◆ **Tasks and exercises**:
A – Return everything in the UEFI boot thread from "On 2018-05-14 01:21, songbird" down to "and reinstall Windows.", word for word.
B – Resume the UEFI boot thread after its final line and keep writing it.

◆ **Source text**:
···

On 2018-05-14 01:21, songbird wrote:
> Pascal Hambourg wrote:
> ...
>> I agree with the author. If you want to keep the existing EFI Windows 
>> installation and have a convenient dual boot with GRUB, you'll have to 
>> set up your favourite distribution to boot in EFI mode. If you want to 
>> go back to legacy boot, including for Windows, you'll have to 
>> repartition the disk to MSDOS format and reinstall Windows.
>   all i know is that if your bios doesn't boot in
> UEFI mode and you don't know anything about what this
> means you can end up installing Debian without UEFI
> support and then it can be rather fun to get it back.
>
>   i managed to have grub do an install to a stable
> partition without UEFI and i messed up the testing
> setup i had.  it took me some while to figure out
> what went wrong and how to fix it.  if you don't
> really understand grub rescue commands and there
> isn't a working system you can use to connect and
> find help for the commands you need to enter it's
> very frustrating.
>
>   the Debian UEFI pages helped a great deal but 
> there were other things i had to figure out coming in
> cold to UEFI.
>
>   how to create a /boot/efi partition, what goes in 
> it, mounting it, clearing and putting in new efibootmgr 
> entries, etc.
>
>   refind was useful and at least it does what i expect
> it to do.  grub, i dislike how it assumed things i
> didn't want to do.  alas, i didn't know how different
> UEFI was from bios mode.
>
>   i still haven't redone my efibootmgr entries but
> refind doesn't care, i can create custom entries in
> that config file and they work that is all i really
> need at this point.
>
>
>   songbird
>
Hmm, do you have any useful references?

···

◆ **Provided records**:

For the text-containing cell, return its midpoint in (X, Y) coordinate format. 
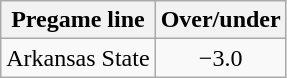
Arkansas State (78, 58)
−3.0 (220, 58)
Pregame line (78, 20)
Over/under (220, 20)
Return the (x, y) coordinate for the center point of the cell that contains the specified text.  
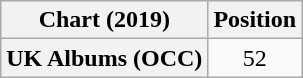
Chart (2019) (104, 20)
Position (255, 20)
UK Albums (OCC) (104, 58)
52 (255, 58)
Return (X, Y) of the center of cell containing provided text 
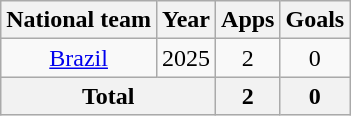
Apps (248, 20)
Brazil (79, 58)
Year (186, 20)
National team (79, 20)
2025 (186, 58)
Total (108, 96)
Goals (315, 20)
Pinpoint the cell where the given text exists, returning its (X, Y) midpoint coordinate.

···

◆ **The replies**:
A –
On 2018-05-14 01:21, songbird wrote:
> Pascal Hambourg wrote:
> ...
>> I agree with the author. If you want to keep the existing EFI Windows 
>> installation and have a convenient dual boot with GRUB, you'll have to 
>> set up your favourite distribution to boot in EFI mode. If you want to 
>> go back to legacy boot, including for Windows, you'll have to 
>> repartition the disk to MSDOS format and reinstall Windows.

B –
I got a new Dell computer, shrunk the existing partitions down and
successfully installed grub2 and got a windows10/Linux multi boot using
grub. Then later I tried to upgrade my Linux and soon found that I was
getting error messages about grub not being able to find necessary
features on the boot device.

I tried to rebuild it with a clean install of Windows 10, reasoning that
if I could get it back to the original configuration, I could repeat the
original exercise. But alas, no, it remains stubbornly unable to install
grub2 alongside the windows bootloader. I got it to a state where I
could use the BIOS POST boot screen to choose a boot option, but this
wasn't the original successful arrangement where grub offered me the
Linux/windows loader choice.

I gave up, wiped windows and went through with a clean Linux install. I
don't really want windows that much, but it irks me that I haven't been
able to fathom out how to return to the original state in which it was
shipped. Your words hint at many things I became vaguely aware of but
totally failed to grasp. The other posters to this thread have at least
reassured me that it isn't easy or trivial to get right.